Extract provided:
Spotlight Interview with Minrose Gwin

A young woman or girl in a 1950s style white blouse and gray skirt, her hair bobbed but the top of her face hidden, sits on a wooden chair; cover of Minrose Gwin's Beautiful Dreamers

Beautiful Dreamers is just out and causing a stir everywhere people talk about great new fiction. Most recently, Publishers Weekly included it on its prestigious “best new books to read this fall” list. Here at Five Directions Press we’re thrilled to be able to add our own voice to the mix in this Spotlight interview with Beautiful Dreamers’ multi-award-winning author, Minrose Gwin. 

 

Your story takes place in the 1950s and 1960s, when both blacks and gays are being persecuted, especially in the Deep South. What inspired you to write about this time period?

 

Thanks so much for these thoughtful questions, Joan, and for the interview. In my home state of Mississippi, the 1950s and 1960s were a period of great change and tragic bloodshed with the painfully slow transition from Jim Crow apartheid to legally mandated integration, which extended well into the sixties, of schools, drinking fountains, public facilities, and businesses. At the midpoint of the fifties, fourteen-year-old Emmett Till was murdered in Money, Mississippi. On June 12, 1963, the first NAACP field secretary for the state, Medgar Evers, was shot in the back in his own driveway as he bent over the trunk of his car unloading “Jim Crow Must Go” T-shirts. It was also the McCarthy period, the red scare which blended into what has come to be known as the “Lavender Scare.” Meanwhile, many women who’d been out in the world doing the work of men during World War II had to return to the domestic sphere when the men came home. It’s a fascinating and heart-wrenching period in the US South, and three of my four novels are set during this time.

Exercise requirements:
**1.** Write out the passage of the interview between "Beautiful Dreamers is" and "author, Minrose Gwin.", inclusive.
**2.** Which things does the interview list as being covered by legally mandated integration?
**3.** According to the interview, on what date was Medgar Evers shot?

Entries for pointing to words and elements
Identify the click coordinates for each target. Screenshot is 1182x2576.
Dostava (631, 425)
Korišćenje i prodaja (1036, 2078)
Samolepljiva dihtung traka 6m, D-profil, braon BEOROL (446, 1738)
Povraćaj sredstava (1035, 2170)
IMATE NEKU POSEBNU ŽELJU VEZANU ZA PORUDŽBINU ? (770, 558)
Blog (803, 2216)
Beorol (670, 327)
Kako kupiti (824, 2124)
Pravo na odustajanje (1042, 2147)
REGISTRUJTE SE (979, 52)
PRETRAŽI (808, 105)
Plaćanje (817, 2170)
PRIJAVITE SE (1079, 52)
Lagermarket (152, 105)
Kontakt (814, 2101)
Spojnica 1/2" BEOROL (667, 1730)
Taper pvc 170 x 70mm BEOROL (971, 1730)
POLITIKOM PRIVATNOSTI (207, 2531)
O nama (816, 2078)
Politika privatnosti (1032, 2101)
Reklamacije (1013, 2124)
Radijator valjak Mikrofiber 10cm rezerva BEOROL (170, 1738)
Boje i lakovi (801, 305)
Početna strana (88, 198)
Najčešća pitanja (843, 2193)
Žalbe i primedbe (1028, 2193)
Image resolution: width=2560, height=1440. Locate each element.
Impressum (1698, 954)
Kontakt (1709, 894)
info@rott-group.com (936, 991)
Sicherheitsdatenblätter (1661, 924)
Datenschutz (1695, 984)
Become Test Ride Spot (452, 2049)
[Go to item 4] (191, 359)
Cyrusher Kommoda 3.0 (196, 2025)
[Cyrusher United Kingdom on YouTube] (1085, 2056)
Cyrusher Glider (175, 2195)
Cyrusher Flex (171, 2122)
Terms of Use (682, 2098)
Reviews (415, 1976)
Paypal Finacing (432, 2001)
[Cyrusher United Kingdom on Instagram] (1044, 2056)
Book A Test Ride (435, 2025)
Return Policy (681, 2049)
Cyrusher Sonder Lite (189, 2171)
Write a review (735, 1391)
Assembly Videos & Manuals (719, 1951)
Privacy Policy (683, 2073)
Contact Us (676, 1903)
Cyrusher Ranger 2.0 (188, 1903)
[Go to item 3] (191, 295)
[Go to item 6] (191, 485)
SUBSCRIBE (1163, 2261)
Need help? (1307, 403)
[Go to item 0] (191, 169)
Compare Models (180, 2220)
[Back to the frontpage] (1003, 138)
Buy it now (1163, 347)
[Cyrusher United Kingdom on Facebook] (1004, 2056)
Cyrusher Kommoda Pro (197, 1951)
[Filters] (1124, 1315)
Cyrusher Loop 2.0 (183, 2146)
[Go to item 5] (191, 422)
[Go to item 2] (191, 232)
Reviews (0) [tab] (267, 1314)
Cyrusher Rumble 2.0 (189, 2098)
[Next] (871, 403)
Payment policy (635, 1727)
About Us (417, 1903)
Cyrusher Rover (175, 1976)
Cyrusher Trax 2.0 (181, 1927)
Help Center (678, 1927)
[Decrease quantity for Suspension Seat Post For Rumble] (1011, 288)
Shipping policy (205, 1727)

Answers provided:
**1.**
Beautiful Dreamers is just out and causing a stir everywhere people talk about great new fiction. Most recently, Publishers Weekly included it on its prestigious “best new books to read this fall” list. Here at Five Directions Press we’re thrilled to be able to add our own voice to the mix in this Spotlight interview with Beautiful Dreamers’ multi-award-winning author, Minrose Gwin.

**2.** Schools, drinking fountains, public facilities, and businesses.

**3.** June 12, 1963.